Progress, Preservation
and the End of an Era
Hunter Harrison is in the news again, and this time CSX is in the cross-hairs. Whether you think Harrison’s style of railroading is progress or desecration, one fact remains: more change is coming.
Harrison is one agent of change, but there are many others. The infrastructure changes legislated by Positive Train Control (PTC) will dramatically alter the railroad landscape. Those changes are well underway. The April issue of Railfan & Railroad magazine reports that BNSF has completed PTC installation on more than half of its system. CSX will replace searchlight and color position light signals on much of its system in 2017 and 2018. Other railroads are following suit.
Eric Miller recently wrote about the disappearance of the things that once made individual railroads colorful and unique (In Rembrance: A Lamentation for the Distinctive) and we will feature several more articles on this subject in the coming months as photographers scramble to document the last of these historic structures. Railroads are looking more and more like one huge, homogeneous conglomerate. We are coming to the end of an era.

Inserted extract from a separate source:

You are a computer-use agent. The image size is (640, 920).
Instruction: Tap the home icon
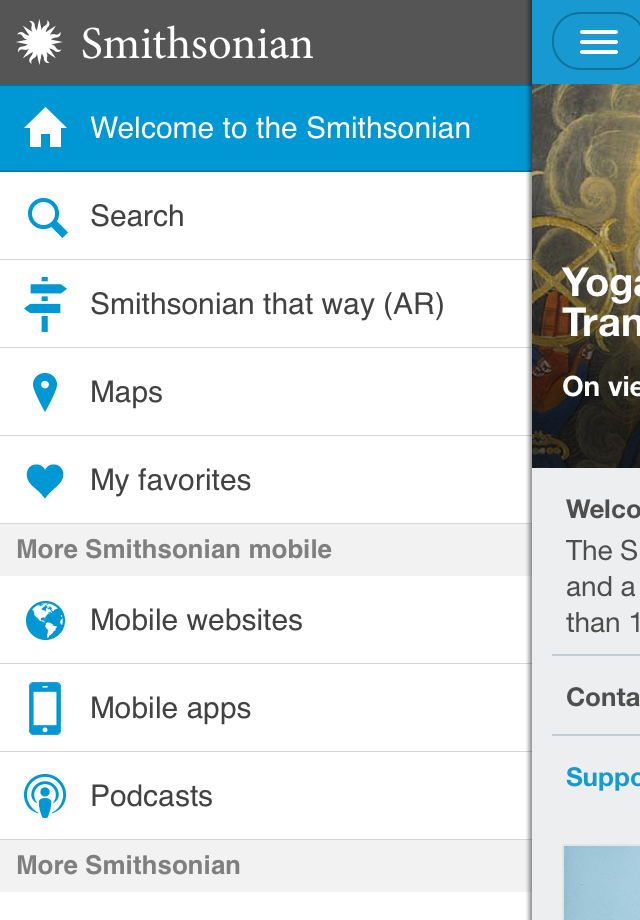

In the name of progress, technology advances. Trains powered by steam locomotives once carried an engineer, fireman, brakeman and conductor. Now it is possible to operate with smaller crews, and many observers believe that one person crews are inevitable. And it will not stop there. Driverless trains already operate on some rapid transit systems, and it may be only a matter of time before most trains run without crews. Seem far-fetched? Look what is happening in the trucking industry with the push for driverless trucks. Are we nearing the end of another era when men and women are no longer needed in the cab?
Railroad photographers are historians, whether they think of themselves that way or not. Photography has played a key role in the documentation of railroad history in all eras. That documentation is just as important today as it was at the end of the steam era, when many talented photographers stepped up to the challenge of preserving steam’s legacy. It is up to the current crop of working railroad photographers to record the changing railroad environment and to preserve what is being lost. Trains will be here as long as railroads exist, but the landscape and culture of railroading, even railroading as a way of life, may someday pass into history.
Perhaps one day, along a lonely stretch of railroad track, a train will approach. There will be no face in the cab window, no friendly wave or smile from the engineer. The lonely train will pass, and we will feel the loss and mourn the end of another era.
Edd Fuller, Editor
Comments are always welcome. I would love to hear your thoughts on this, or any other subject.
I want to do everything I can to prevent this kind of future from coming to pass. I know the railroad is in my blood and I cannot let it be destroyed in the name of cost savings and so called “progress.”
Tyler, thanks for your comment. Unfortunately, there is a huge disconnect between railfans and the railroad industry. In the same April issue of Railfan & Railroad magazine that I mention in the article, Alexander Craghead writes about the desires of railroad enthusiasts v.the desires of investors (p. 4). Those desires do not match up very well, and it is the investors who call the shots. It’s a tough situation.